YANG DIPERLUKAN: Tulis ulang bagian berita tentang telepon Scholz kepada Putin di antara "JurnalPatroliNews – Jakarta" dan "drone menghantam Ukraina.", termasuk kedua batas itu, dengan mengganti "NATO" menjadi "Pakta Pertahanan Atlantik Utara".

TEKS PILIHAN:

------------------------

Kanselir Jerman Telepon Putin, NATO Mulai Gerah

JurnalPatroliNews – Jakarta – Situasi memanas di NATO setelah Kanselir Jerman Olaf Scholz melakukan panggilan telepon ke Presiden Rusia Vladimir Putin. Scholz, yang merupakan pemimpin negara anggota NATO, meminta Putin segera mengakhiri perang di Ukraina dan menarik pasukan Rusia, seraya menekankan bahwa tindakan Moskow tidak mengarah pada perdamaian yang langgeng.

“Rusia harus menunjukkan kesediaan berunding dengan Ukraina untuk mencapai perdamaian yang adil dan abadi,” kata Kanselir Scholz, Senin (18/11/2024), seperti dilansir Newsweek.

Reaksi muncul dari sesama anggota NATO, termasuk Polandia. Perdana Menteri Polandia, Donald Tusk, melalui platform X, menyebut manuver Scholz sia-sia. “Tak seorang pun akan menghentikan Putin hanya dengan panggilan telepon,” katanya.

Tusk menyoroti serangan besar Rusia pada Sabtu malam, di mana lebih dari 120 rudal dan 90 drone menghantam Ukraina.

Angkatan udara Ukraina berhasil menembak jatuh 144 dari 210 target yang diluncurkan Moskow, termasuk drone Shahed buatan Iran, rudal jelajah, dan rudal balistik.

“Serangan besar ini menunjukkan bahwa diplomasi telepon tidak bisa menggantikan dukungan konkret dari Barat untuk Ukraina,” tambah Tusk.

Ia menekankan bahwa beberapa minggu mendatang akan menjadi momen krusial, bukan hanya bagi perang ini tetapi juga untuk masa depan NATO.

Senada dengan Tusk, Menteri Luar Negeri Lithuania, Gabrielius Landsbergis, mengatakan bahwa sejarah mengajarkan bahwa perdamaian sejati hanya dapat dicapai melalui kekuatan.

“Panggilan telepon tersebut mungkin menjadi napas terakhir dari strategi yang keliru untuk berdamai dengan seorang diktator,” katanya.

Di tengah kritik, Scholz membela langkahnya. Menurutnya, penting untuk menyampaikan pesan bahwa Putin tidak bisa berharap mendapatkan dukungan dari Jerman, Eropa, dan negara-negara lainnya di dunia.

“Bukan ide yang baik jika hanya Presiden Amerika yang berbicara dengan Rusia, sementara pemimpin Eropa diam,” tambahnya.

Sementara itu, Kremlin menyatakan bahwa percakapan ini dilakukan atas permintaan Berlin dan bahwa diskusi berlangsung secara mendalam.

Pihak Rusia juga menegaskan bahwa perjanjian apapun di masa depan harus mempertimbangkan “realitas teritorial baru.”

Konflik Rusia-Ukraina sendiri telah berlangsung intens sejak Rusia meluncurkan serangan besar di Ukraina Timur pada Februari 2024, dengan dalih diskriminasi terhadap etnis Rusia di Donbass dan keinginan Ukraina untuk bergabung dengan NATO.

------------------------

BARIS YANG DISEDIAKAN:
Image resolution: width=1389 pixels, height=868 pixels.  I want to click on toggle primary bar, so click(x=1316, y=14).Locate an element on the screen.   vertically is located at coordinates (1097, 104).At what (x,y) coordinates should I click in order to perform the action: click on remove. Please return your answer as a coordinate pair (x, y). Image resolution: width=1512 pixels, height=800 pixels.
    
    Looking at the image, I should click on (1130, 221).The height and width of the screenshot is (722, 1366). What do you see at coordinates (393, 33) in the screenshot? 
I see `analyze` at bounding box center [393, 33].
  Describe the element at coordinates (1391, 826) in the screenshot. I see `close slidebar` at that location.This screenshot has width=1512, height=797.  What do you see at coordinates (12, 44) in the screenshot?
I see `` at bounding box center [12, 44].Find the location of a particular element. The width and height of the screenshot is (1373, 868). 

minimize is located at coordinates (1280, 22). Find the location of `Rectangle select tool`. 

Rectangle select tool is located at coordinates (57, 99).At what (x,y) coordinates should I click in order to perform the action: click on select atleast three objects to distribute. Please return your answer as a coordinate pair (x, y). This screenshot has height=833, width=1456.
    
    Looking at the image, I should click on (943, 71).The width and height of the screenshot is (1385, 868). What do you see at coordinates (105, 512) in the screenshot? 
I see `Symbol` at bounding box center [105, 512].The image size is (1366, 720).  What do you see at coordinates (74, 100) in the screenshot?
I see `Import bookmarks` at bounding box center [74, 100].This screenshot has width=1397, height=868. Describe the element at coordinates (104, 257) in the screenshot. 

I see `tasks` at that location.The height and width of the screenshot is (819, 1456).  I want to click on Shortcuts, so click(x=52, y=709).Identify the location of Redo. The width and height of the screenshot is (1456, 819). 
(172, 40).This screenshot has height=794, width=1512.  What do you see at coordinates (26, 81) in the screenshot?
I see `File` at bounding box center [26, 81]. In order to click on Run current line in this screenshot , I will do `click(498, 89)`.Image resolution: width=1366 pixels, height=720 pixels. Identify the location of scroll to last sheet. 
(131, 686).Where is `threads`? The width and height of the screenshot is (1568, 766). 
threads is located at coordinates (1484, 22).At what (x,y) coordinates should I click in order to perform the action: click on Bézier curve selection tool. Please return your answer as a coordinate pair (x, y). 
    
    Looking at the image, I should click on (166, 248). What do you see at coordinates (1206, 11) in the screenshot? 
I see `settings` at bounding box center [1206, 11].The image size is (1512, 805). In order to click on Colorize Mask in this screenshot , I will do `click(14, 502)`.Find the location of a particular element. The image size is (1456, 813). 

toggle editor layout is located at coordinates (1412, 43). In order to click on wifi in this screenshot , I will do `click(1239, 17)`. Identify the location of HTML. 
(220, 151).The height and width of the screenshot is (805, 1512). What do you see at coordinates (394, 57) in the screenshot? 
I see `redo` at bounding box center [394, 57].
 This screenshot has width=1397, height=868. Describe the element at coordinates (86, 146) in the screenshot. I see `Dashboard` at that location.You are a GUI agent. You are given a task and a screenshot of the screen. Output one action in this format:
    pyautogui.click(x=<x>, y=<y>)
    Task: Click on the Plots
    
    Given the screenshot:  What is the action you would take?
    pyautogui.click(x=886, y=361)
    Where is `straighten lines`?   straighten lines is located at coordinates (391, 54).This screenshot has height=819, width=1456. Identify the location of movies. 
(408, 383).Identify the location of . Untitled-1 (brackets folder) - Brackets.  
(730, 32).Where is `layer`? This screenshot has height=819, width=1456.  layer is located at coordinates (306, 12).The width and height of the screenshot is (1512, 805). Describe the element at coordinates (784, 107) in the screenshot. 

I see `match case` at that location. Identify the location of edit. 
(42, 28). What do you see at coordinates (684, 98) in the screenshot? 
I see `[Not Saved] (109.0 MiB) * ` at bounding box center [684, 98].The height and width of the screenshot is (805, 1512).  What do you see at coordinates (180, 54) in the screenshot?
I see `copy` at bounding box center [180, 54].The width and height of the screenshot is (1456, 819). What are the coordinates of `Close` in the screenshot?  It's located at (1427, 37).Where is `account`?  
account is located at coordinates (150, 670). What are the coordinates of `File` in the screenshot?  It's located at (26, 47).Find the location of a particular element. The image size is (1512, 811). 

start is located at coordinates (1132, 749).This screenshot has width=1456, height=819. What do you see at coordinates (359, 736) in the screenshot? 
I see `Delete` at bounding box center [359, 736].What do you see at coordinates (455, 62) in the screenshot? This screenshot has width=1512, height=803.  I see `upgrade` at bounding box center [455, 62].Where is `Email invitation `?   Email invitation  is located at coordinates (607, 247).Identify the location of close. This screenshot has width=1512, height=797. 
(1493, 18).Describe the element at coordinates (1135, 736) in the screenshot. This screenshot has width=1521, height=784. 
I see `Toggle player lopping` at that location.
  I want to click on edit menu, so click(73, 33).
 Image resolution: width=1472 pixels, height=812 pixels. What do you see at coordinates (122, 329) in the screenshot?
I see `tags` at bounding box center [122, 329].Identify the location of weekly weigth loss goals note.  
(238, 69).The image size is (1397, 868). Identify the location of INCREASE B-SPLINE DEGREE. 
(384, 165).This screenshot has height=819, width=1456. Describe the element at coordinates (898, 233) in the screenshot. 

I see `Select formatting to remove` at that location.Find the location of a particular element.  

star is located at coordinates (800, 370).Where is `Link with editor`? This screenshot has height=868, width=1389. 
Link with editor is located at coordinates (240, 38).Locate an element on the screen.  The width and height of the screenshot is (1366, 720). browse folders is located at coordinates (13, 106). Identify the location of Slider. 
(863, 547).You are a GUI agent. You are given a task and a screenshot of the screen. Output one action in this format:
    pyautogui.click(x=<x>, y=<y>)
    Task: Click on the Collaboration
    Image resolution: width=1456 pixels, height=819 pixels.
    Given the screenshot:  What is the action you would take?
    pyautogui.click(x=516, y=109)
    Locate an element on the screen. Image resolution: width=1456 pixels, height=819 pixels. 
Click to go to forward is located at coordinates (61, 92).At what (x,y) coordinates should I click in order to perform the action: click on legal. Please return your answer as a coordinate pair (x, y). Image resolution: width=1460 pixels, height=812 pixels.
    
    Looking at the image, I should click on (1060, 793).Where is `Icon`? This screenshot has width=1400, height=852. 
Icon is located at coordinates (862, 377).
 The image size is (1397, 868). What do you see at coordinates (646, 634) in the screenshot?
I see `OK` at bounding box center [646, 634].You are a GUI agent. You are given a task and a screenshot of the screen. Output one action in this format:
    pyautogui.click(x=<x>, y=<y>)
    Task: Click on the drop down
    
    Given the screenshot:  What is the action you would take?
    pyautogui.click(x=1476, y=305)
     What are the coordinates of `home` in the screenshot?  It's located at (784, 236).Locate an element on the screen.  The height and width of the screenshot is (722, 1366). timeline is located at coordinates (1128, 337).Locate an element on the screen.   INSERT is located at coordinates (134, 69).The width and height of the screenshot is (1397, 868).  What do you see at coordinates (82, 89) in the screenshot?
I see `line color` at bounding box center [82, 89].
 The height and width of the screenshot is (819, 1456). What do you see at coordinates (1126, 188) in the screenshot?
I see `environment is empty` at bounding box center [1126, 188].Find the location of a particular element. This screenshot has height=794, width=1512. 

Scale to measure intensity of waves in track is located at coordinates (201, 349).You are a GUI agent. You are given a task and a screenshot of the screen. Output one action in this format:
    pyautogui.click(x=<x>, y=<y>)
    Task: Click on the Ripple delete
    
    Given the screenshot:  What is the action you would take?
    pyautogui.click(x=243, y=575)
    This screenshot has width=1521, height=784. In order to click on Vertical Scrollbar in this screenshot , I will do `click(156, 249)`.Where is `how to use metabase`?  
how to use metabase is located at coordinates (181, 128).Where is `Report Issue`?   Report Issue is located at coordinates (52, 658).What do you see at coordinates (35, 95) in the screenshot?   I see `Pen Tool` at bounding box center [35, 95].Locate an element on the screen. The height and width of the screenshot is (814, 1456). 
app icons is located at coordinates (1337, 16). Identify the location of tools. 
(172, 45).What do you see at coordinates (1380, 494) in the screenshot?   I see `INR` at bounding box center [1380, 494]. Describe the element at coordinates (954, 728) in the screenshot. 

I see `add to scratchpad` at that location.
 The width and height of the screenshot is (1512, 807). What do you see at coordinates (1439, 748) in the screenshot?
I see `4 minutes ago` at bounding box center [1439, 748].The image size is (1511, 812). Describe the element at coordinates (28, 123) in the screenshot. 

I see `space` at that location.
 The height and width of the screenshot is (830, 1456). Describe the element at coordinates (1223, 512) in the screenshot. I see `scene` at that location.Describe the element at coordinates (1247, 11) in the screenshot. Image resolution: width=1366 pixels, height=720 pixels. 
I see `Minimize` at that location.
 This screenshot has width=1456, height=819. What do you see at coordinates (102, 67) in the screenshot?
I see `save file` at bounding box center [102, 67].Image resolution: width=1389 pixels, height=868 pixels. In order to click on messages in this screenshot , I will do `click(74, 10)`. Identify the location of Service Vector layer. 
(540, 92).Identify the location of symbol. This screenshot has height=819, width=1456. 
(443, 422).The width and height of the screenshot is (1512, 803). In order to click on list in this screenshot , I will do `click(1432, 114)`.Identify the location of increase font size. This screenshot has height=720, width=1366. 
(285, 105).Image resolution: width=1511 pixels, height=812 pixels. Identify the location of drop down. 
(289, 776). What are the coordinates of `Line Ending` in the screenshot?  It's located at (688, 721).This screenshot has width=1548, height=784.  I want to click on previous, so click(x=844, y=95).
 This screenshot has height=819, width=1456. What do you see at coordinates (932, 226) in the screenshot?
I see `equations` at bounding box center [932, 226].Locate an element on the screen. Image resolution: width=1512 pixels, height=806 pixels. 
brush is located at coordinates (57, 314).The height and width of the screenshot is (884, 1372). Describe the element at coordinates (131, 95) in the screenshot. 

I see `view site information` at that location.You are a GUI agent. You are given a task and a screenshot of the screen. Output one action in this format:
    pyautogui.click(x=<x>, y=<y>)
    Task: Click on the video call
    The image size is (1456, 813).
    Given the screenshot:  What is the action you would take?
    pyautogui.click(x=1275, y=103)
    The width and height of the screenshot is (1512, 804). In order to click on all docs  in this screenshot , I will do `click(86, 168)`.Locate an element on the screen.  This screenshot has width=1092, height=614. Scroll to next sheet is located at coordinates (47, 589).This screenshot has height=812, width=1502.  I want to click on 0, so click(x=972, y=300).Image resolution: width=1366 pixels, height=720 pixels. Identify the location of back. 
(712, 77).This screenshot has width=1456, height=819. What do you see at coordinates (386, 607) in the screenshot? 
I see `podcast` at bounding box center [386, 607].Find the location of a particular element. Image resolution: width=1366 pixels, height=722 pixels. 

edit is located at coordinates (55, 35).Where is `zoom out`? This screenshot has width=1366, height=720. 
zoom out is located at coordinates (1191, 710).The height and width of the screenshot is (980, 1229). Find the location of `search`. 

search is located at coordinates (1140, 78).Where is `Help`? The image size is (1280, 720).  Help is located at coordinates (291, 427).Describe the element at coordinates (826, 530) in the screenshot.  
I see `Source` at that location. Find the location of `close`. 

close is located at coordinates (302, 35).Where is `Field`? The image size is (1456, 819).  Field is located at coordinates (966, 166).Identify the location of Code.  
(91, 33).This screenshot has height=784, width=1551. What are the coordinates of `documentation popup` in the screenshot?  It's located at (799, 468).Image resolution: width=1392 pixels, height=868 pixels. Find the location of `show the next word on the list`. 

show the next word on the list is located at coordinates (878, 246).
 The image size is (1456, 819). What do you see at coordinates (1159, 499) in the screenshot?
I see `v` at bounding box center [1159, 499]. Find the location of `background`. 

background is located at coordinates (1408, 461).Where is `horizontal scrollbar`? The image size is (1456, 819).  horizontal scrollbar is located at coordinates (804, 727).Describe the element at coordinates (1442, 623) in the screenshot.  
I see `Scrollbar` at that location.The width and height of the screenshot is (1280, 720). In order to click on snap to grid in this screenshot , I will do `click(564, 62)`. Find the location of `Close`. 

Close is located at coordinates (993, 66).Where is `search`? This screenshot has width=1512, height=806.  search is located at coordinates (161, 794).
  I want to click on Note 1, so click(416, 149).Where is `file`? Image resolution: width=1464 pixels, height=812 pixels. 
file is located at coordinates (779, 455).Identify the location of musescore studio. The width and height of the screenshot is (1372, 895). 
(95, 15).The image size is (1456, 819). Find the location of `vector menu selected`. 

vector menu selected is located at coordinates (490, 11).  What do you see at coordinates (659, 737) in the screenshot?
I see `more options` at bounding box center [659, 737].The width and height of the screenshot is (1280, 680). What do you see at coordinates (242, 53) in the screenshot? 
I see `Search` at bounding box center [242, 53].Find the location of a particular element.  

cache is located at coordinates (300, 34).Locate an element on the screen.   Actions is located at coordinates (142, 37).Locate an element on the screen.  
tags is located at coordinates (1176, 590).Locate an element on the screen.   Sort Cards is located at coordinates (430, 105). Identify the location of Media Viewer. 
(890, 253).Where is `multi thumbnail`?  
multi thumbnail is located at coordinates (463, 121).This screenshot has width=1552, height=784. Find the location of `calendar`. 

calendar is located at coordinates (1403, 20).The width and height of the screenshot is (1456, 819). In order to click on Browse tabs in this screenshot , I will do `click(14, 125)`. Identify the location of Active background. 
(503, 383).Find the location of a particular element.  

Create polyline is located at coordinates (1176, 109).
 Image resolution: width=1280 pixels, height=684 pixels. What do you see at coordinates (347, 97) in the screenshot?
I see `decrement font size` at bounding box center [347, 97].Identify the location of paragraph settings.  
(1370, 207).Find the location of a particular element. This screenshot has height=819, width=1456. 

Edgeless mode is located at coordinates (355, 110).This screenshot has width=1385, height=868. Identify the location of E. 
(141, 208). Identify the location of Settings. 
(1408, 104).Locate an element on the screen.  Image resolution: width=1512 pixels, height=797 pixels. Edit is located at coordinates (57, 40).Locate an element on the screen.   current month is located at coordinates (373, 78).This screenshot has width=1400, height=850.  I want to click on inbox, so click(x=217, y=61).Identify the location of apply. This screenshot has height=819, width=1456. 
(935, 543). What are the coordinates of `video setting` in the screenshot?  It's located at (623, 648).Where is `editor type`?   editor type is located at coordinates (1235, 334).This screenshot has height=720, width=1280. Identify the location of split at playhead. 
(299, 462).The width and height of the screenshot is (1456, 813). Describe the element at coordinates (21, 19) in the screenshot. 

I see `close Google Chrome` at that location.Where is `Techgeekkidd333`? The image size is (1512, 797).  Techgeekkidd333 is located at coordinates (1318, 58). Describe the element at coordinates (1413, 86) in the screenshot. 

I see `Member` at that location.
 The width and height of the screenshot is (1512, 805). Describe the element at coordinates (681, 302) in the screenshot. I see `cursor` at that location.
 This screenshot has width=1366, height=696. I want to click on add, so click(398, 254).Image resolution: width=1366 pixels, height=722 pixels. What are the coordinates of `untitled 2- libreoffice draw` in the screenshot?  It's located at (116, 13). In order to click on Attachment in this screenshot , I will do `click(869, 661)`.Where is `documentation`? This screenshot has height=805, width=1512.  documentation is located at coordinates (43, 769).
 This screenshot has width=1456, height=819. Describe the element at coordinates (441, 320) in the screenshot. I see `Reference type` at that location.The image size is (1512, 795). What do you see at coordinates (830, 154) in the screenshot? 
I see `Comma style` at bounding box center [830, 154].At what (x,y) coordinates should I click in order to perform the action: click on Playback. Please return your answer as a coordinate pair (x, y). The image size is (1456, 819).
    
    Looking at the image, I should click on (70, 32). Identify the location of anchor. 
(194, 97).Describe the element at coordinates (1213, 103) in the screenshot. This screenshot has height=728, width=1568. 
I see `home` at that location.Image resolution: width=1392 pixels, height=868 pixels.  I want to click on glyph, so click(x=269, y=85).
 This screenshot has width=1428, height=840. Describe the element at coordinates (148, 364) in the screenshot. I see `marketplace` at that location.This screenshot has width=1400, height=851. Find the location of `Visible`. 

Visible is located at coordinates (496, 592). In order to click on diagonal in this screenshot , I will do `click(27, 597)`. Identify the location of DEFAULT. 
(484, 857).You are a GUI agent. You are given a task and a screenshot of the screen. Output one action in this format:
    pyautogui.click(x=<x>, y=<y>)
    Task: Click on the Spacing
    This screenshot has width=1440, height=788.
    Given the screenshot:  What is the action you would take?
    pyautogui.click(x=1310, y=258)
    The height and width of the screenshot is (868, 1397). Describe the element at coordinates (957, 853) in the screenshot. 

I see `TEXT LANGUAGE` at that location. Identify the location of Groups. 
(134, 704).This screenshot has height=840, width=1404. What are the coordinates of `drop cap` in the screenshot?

------------------------

HASIL LATIHAN:
JurnalPatroliNews – Jakarta – Situasi memanas di Pakta Pertahanan Atlantik Utara setelah Kanselir Jerman Olaf Scholz melakukan panggilan telepon ke Presiden Rusia Vladimir Putin. Scholz, yang merupakan pemimpin negara anggota Pakta Pertahanan Atlantik Utara, meminta Putin segera mengakhiri perang di Ukraina dan menarik pasukan Rusia, seraya menekankan bahwa tindakan Moskow tidak mengarah pada perdamaian yang langgeng.

“Rusia harus menunjukkan kesediaan berunding dengan Ukraina untuk mencapai perdamaian yang adil dan abadi,” kata Kanselir Scholz, Senin (18/11/2024), seperti dilansir Newsweek.

Reaksi muncul dari sesama anggota Pakta Pertahanan Atlantik Utara, termasuk Polandia. Perdana Menteri Polandia, Donald Tusk, melalui platform X, menyebut manuver Scholz sia-sia. “Tak seorang pun akan menghentikan Putin hanya dengan panggilan telepon,” katanya.

Tusk menyoroti serangan besar Rusia pada Sabtu malam, di mana lebih dari 120 rudal dan 90 drone menghantam Ukraina.